En 2021, responding to an invitation by the Musée d’Orsay, he staged an original production of Zoo or the Philanthropic Murderer (Vercors), and in 2022 devised a new version for the Espace Cardin which then toured in Rwanda and has now been programmed again for 2024 in Paris; this is a further venture in the collaboration with stage director Dorcy Rugamba coinciding with the commemoration of the 30th anniversary of the genocide of the Tutsis.
He was appointed president of the 2022 France/Portugal season.
In 2023, he collaborated with Marco Giorgetti and the Teatro della Pergola for an original production of a sketch-performance on the city of Naples, Les Fantômes de Naples based on the work by Eduardo De Filippo; this was in response to an invitation by the Louvre museum and programmed together with the exhibition Naples in Paris, The Louvre Hosts the Museo di Capodimonte.
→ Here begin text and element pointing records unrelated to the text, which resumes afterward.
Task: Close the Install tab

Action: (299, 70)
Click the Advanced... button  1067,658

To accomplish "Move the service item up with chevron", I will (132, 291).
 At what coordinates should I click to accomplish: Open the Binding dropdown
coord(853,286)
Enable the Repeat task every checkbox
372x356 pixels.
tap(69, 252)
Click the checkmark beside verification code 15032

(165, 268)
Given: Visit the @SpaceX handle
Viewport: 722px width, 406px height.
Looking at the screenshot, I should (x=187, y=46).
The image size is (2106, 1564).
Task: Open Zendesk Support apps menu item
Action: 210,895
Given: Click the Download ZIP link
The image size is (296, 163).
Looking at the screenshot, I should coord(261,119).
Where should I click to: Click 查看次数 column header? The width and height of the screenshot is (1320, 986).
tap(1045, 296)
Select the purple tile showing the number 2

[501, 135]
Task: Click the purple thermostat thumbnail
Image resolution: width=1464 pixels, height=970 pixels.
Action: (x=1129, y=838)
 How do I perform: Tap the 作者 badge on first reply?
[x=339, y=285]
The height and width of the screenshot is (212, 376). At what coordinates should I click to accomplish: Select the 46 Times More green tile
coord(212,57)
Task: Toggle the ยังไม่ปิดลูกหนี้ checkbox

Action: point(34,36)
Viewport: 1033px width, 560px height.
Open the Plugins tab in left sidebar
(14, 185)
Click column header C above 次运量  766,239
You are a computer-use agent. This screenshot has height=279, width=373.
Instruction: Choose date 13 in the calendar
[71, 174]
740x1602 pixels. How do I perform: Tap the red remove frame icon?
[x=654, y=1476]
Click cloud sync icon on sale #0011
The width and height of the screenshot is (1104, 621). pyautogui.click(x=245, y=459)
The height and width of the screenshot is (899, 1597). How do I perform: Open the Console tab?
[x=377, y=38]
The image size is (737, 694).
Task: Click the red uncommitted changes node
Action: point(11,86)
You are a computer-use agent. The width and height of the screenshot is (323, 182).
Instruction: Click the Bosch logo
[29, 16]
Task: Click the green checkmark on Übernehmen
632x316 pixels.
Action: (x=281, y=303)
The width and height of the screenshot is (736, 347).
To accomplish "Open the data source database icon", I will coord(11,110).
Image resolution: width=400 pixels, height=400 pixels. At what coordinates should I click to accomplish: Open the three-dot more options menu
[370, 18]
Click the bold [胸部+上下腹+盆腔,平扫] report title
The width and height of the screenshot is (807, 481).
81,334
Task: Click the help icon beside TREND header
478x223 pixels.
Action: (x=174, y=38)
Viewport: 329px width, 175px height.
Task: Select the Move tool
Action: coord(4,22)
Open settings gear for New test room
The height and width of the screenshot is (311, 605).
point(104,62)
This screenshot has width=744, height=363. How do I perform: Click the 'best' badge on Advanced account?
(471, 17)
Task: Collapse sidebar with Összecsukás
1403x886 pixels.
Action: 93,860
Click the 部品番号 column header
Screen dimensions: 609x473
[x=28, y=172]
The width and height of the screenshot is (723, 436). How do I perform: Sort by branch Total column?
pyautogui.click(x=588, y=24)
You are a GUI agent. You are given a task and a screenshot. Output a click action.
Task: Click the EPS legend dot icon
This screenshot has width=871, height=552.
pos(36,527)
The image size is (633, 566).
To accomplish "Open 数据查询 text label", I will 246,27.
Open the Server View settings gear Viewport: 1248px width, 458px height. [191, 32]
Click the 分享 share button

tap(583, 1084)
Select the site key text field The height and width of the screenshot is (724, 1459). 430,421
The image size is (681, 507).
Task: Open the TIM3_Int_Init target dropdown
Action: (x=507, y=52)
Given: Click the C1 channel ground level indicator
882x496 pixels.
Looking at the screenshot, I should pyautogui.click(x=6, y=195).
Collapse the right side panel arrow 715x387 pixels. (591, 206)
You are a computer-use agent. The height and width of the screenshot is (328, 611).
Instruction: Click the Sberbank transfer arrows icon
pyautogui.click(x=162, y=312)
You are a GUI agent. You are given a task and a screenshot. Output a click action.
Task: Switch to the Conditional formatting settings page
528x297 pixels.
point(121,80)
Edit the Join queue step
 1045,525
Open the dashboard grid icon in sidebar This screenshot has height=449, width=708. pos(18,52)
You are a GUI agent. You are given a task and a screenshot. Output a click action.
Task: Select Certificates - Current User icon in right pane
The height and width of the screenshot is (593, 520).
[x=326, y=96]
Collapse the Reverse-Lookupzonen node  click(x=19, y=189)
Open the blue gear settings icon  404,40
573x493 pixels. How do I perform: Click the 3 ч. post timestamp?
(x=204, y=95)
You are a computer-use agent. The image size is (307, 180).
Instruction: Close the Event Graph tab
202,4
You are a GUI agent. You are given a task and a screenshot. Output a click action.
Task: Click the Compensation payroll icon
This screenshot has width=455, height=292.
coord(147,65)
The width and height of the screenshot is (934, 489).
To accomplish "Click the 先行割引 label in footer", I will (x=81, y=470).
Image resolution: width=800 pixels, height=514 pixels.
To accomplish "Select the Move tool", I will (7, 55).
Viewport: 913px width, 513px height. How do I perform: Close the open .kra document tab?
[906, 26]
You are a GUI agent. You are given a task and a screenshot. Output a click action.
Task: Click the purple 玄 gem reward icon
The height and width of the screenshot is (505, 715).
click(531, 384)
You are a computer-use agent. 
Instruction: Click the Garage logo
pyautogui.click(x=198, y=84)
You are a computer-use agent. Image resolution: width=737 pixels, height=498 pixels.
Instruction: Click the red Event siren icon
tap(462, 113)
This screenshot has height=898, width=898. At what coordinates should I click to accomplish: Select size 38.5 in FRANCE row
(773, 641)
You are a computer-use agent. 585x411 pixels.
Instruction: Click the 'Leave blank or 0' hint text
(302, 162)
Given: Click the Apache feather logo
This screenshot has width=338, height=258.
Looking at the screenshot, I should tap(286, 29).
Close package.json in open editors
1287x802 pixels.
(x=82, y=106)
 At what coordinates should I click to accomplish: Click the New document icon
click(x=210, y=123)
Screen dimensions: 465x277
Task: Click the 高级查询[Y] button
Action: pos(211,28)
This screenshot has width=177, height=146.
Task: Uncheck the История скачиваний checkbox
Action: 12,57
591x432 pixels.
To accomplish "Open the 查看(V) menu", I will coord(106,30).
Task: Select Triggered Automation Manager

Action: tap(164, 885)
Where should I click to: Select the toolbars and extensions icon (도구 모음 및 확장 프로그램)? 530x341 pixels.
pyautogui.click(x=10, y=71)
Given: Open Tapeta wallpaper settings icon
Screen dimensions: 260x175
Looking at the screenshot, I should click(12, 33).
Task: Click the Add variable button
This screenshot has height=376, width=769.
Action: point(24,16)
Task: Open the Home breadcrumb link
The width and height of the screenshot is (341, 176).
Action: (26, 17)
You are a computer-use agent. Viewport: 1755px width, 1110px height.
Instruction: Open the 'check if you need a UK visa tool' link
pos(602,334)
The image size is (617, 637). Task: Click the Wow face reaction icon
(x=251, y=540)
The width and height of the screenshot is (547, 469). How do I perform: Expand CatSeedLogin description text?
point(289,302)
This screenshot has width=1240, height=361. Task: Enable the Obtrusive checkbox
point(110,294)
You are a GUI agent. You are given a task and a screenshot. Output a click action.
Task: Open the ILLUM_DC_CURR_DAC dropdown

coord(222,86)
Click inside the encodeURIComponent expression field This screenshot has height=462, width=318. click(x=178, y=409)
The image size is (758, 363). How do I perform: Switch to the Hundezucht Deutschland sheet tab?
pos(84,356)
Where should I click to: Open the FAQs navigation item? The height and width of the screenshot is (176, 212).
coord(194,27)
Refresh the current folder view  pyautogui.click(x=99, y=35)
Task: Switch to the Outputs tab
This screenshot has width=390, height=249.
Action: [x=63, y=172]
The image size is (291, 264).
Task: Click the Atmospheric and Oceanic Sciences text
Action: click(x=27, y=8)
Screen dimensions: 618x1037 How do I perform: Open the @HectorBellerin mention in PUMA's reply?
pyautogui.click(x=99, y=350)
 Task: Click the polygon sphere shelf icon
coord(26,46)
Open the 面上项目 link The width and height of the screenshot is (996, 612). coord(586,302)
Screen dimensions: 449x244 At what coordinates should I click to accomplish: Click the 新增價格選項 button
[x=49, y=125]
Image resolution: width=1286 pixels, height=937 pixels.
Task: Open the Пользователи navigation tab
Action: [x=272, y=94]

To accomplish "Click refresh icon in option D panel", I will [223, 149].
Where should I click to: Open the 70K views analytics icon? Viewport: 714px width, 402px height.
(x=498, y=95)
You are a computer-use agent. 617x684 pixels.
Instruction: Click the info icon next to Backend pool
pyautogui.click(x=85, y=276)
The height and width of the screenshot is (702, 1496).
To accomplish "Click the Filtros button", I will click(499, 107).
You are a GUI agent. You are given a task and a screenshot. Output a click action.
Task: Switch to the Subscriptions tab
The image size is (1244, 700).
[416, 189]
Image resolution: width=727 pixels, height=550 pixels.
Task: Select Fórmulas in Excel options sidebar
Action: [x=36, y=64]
In September 2023, he launched the Festival de la Place, initiating a dialogue with the Théâtre du Châtelet (on the other side of the “Place”) so that the place du Châtelet can find new life and spirit as an artistic hub in Paris. Next came the opening of the Théâtre de la Ville (now named the Théâtre Sarah-Bernhardt), ready to embark on another golden age in the 21st century.